Task prompt: Beginning with the first line of the data below, extract each line up to and including the one containing "Image resolution: width=1024". Copy them exactly and add nothing.

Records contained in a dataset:
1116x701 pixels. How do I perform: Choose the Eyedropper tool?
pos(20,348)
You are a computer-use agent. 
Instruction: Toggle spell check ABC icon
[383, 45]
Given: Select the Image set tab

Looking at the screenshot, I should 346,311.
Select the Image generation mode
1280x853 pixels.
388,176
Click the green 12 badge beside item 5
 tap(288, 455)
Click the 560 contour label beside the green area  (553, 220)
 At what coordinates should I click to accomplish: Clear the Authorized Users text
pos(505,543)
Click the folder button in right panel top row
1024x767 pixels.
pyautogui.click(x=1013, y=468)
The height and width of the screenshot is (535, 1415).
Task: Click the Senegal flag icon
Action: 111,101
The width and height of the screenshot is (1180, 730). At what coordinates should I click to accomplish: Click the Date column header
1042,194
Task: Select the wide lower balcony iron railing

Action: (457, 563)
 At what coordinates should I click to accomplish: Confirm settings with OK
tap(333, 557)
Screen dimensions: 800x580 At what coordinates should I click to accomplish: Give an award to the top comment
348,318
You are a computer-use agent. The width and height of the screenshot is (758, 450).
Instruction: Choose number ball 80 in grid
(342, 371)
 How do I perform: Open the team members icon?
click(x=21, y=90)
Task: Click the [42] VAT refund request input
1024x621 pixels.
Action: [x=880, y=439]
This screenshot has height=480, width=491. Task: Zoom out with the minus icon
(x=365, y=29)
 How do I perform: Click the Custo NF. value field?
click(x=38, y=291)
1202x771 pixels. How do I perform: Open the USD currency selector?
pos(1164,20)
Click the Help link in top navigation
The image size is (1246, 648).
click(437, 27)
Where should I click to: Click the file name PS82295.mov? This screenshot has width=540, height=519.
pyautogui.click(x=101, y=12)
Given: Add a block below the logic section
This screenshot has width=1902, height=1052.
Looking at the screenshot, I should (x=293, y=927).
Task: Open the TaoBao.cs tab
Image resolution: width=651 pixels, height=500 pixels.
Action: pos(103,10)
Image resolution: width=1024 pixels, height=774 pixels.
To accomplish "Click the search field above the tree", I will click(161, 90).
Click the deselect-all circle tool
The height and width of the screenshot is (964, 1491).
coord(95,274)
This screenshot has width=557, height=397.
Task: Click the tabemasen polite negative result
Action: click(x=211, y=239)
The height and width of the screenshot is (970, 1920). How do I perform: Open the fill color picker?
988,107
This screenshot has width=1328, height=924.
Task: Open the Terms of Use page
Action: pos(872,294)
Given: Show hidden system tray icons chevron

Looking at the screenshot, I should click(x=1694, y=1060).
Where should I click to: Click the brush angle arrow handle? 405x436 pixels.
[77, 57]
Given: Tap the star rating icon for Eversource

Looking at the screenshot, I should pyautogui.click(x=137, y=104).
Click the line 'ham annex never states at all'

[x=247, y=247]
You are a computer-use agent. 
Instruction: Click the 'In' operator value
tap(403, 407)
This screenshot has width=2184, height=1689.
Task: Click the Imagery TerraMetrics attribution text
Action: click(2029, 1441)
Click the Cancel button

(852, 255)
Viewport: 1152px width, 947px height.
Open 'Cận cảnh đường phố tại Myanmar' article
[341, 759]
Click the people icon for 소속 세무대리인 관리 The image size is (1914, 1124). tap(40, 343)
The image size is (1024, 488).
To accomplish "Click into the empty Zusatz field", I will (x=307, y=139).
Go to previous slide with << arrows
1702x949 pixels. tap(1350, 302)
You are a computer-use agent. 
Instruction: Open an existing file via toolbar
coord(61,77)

Completed task:
1116x701 pixels. How do I perform: Choose the Eyedropper tool?
pos(20,348)
You are a computer-use agent. 
Instruction: Toggle spell check ABC icon
[383, 45]
Given: Select the Image set tab

Looking at the screenshot, I should 346,311.
Select the Image generation mode
1280x853 pixels.
388,176
Click the green 12 badge beside item 5
 tap(288, 455)
Click the 560 contour label beside the green area  (553, 220)
 At what coordinates should I click to accomplish: Clear the Authorized Users text
pos(505,543)
Click the folder button in right panel top row
1024x767 pixels.
pyautogui.click(x=1013, y=468)
The height and width of the screenshot is (535, 1415).
Task: Click the Senegal flag icon
Action: 111,101
The width and height of the screenshot is (1180, 730). At what coordinates should I click to accomplish: Click the Date column header
1042,194
Task: Select the wide lower balcony iron railing

Action: (457, 563)
 At what coordinates should I click to accomplish: Confirm settings with OK
tap(333, 557)
Screen dimensions: 800x580 At what coordinates should I click to accomplish: Give an award to the top comment
348,318
You are a computer-use agent. The width and height of the screenshot is (758, 450).
Instruction: Choose number ball 80 in grid
(342, 371)
 How do I perform: Open the team members icon?
click(x=21, y=90)
Task: Click the [42] VAT refund request input
1024x621 pixels.
Action: [x=880, y=439]
This screenshot has height=480, width=491. Task: Zoom out with the minus icon
(x=365, y=29)
 How do I perform: Click the Custo NF. value field?
click(x=38, y=291)
1202x771 pixels. How do I perform: Open the USD currency selector?
pos(1164,20)
Click the Help link in top navigation
The image size is (1246, 648).
click(437, 27)
Where should I click to: Click the file name PS82295.mov? This screenshot has width=540, height=519.
pyautogui.click(x=101, y=12)
Given: Add a block below the logic section
This screenshot has width=1902, height=1052.
Looking at the screenshot, I should (x=293, y=927).
Task: Open the TaoBao.cs tab
Image resolution: width=651 pixels, height=500 pixels.
Action: pos(103,10)
Image resolution: width=1024 pixels, height=774 pixels.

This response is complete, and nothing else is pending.